Teks pilihan:
Tradisi Saparan Pengging, Tahun Ini Digelar Sederhana

saparan

Sebelum pandemi Covid19, puluhan ribu apem diperebutkan ribuan warga pada tradisi Saparan atau sebaran apem di kawasan wisata religi Pengging, Banyudono (/Fokusjateng.com)

FOKUS JATENG-BOYOLALI-Tradisi sebaran apem kukus keong mas atau Saparan di kawasan Pengging, Banyudono, Boyolali tahun ini digelar secara sederhana. Penyelenggara meniadakan kerumunan massa, karena masih PPKM level 2.
“Tradisi sebaran apem kukus keong mas tahun ini sengaja di gelar secara sederhana. Sama seperti tahun lalu, dikarenakan kondisi belum memungkinkan,” kata Camat Banyudono, Jarot Purnama .
Menurut Jarot, kegiatan tahunan itu, kali ini digelar secara sederhana agar tidak mengundang kerumunan massa. Hanya dihadiri 30 orang saja dengan menerapkan protokol kesehatan secara ketat. Kegiatan yang berlangsung di aula S Paryanto SH MH Komplek Kantor Kecamatan Banyudono ini sekaligus sosialisasi cukai tembakau juga diisi dengan pentas wayang kulit ringkas, pada Kamis (28/10/2021) malam.
“Pentas mengambil lakon Dewa Ruci oleh dalang Ki Agung Pengging dari Desa Bendan, Banyudono,” katanya, Jumat (29/10/2021).
Jarot menuturkan, saat sebelum pandemi Covid-19, ritual sebaran apem digelar rutin setiap tahun pada jumat terakhir bulan Sapar pada penanggalan Jawa. Gunungan apem dikirab dari halaman Kantor Kecamatan Banyudono hingga depan Masjid Ciptomulyo untuk disebar dan diperebutkan masyarakat.
Adapun tradisi ini bermula ketika terjadi pagebluk, tanaman padi diserang hama kong emas di daerah Pengging. Kemudian, Raden Ngabei Yosodipuro, pada zaman pemerintahan Pakubuwono II Keraton Surakarta memerintahkan agar keong emas itu diambil dan dimasak dengan cara dikukus dan dibalut menggunakan janur.
Akhirnya, hama keong emas dan tikus itu bisa hilang dan panen rakyat melimpah. Sebagai rasa syukur, kemudian Raden Ngabei Yosodipuro memerintahkan kepada warga membuat apem kukus keong emas untuk dibagi-bagikan kepada masyarakat luas.
“Untuk tahun ini hanya digelar terbatas, tanpa sebaran apem tapi hanya diisi dengan rangkaian dzikir tahlil dengan harapan semoga pandemi ini segera berlalu,” katanya.
Ritual itu sendiri bermula dari jaman R. Ng Yosodipuro, saat pemerintahan Pakubuwono II. Yosodipuro merupakan seorang pujangga sekaligus ulama yang menyebarkan agama Islam di wilayah Pengging.

Informasi yang diberikan:
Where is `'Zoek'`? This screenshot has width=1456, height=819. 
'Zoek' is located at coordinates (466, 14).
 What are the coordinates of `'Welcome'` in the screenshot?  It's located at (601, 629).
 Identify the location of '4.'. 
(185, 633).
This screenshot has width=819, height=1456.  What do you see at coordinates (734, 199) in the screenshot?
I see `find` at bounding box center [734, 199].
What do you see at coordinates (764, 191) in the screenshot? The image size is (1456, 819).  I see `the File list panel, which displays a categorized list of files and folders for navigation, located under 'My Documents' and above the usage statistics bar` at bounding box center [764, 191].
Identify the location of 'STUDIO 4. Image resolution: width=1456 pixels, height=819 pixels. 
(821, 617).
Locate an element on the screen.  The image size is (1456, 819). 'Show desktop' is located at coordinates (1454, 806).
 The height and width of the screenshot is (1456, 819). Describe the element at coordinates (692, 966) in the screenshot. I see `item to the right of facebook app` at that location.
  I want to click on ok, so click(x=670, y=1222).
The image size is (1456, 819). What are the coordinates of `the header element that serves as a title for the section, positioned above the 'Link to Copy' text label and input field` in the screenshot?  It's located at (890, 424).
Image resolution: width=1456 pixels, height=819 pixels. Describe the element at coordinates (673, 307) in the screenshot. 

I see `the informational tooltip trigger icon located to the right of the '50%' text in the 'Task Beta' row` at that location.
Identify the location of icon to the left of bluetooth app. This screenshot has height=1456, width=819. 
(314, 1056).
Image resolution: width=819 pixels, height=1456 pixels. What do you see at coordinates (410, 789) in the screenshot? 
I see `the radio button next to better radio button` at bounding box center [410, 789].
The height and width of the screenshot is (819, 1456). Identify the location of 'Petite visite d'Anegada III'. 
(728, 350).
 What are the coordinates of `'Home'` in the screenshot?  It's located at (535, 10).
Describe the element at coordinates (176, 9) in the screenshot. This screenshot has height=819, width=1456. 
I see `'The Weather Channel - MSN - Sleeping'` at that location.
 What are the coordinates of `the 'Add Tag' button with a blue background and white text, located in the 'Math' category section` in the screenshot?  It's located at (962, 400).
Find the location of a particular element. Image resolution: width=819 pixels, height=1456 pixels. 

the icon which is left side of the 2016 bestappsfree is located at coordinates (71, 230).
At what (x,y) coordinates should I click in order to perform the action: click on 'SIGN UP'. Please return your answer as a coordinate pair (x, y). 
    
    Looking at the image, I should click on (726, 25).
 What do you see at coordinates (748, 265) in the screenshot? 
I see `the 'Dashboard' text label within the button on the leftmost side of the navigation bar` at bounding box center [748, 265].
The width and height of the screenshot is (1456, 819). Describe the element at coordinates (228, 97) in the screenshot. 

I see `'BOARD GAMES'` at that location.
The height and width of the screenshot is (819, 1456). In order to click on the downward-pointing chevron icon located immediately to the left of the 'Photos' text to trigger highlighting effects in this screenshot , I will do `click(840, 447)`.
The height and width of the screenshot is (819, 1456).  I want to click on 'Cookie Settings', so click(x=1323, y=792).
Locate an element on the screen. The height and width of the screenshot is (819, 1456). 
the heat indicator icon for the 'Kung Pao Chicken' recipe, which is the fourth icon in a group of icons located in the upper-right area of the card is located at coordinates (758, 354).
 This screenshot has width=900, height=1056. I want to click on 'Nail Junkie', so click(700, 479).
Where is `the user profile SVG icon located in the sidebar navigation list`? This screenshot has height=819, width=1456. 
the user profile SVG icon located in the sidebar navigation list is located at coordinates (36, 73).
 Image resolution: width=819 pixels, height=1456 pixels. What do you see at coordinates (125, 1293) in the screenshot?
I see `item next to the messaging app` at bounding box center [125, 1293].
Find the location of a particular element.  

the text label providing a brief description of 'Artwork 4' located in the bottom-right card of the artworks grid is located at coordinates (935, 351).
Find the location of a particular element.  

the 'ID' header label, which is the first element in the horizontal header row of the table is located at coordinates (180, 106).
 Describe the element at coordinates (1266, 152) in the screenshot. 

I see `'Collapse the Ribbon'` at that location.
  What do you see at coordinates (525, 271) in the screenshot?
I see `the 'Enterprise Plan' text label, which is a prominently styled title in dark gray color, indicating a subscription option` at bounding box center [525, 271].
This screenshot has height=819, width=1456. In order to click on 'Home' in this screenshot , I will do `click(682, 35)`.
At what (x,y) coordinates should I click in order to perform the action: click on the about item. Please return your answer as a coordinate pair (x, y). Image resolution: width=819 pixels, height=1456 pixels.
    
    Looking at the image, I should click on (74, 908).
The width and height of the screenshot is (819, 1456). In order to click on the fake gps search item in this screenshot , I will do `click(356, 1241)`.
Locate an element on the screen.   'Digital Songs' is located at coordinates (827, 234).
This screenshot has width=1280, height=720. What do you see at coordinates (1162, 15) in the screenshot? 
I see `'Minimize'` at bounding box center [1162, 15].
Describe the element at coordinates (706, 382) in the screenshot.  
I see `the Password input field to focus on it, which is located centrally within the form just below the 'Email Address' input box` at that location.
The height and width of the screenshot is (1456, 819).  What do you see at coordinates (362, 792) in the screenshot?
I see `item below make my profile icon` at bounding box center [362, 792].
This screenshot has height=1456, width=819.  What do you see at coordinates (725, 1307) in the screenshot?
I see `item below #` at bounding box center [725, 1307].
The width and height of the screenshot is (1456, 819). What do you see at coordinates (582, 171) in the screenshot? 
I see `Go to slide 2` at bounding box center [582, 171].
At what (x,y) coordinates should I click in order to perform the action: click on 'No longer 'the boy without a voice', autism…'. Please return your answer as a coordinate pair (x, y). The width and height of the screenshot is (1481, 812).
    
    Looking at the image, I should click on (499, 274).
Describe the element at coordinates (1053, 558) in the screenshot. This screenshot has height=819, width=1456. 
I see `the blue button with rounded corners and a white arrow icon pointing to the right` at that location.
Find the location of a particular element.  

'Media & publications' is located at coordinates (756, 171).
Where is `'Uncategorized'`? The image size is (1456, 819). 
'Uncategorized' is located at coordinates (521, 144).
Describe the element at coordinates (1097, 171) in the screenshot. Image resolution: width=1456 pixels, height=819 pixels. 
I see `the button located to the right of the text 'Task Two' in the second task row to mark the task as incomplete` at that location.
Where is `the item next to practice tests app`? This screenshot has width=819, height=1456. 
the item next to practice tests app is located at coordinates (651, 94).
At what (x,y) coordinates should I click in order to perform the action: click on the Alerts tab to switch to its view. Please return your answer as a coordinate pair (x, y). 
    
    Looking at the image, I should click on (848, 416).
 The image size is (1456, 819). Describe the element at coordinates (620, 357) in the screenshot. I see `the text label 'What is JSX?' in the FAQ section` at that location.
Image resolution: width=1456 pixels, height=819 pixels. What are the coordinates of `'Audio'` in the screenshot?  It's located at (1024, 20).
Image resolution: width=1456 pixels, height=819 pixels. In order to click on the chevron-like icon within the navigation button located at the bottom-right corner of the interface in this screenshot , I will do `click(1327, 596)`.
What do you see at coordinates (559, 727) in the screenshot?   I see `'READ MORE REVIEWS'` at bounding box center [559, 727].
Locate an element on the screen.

Tugas:
Tolong tulis ulang bagian teks tentang tradisi Saparan, mulai dari "Tradisi Saparan Pengging, Tahun" sampai "PPKM level 2.", dengan mengganti "kerumunan massa" menjadi "keramaian".

Jawaban di bawah:
Tradisi Saparan Pengging, Tahun Ini Digelar Sederhana

saparan

Sebelum pandemi Covid19, puluhan ribu apem diperebutkan ribuan warga pada tradisi Saparan atau sebaran apem di kawasan wisata religi Pengging, Banyudono (/Fokusjateng.com)

FOKUS JATENG-BOYOLALI-Tradisi sebaran apem kukus keong mas atau Saparan di kawasan Pengging, Banyudono, Boyolali tahun ini digelar secara sederhana. Penyelenggara meniadakan keramaian, karena masih PPKM level 2.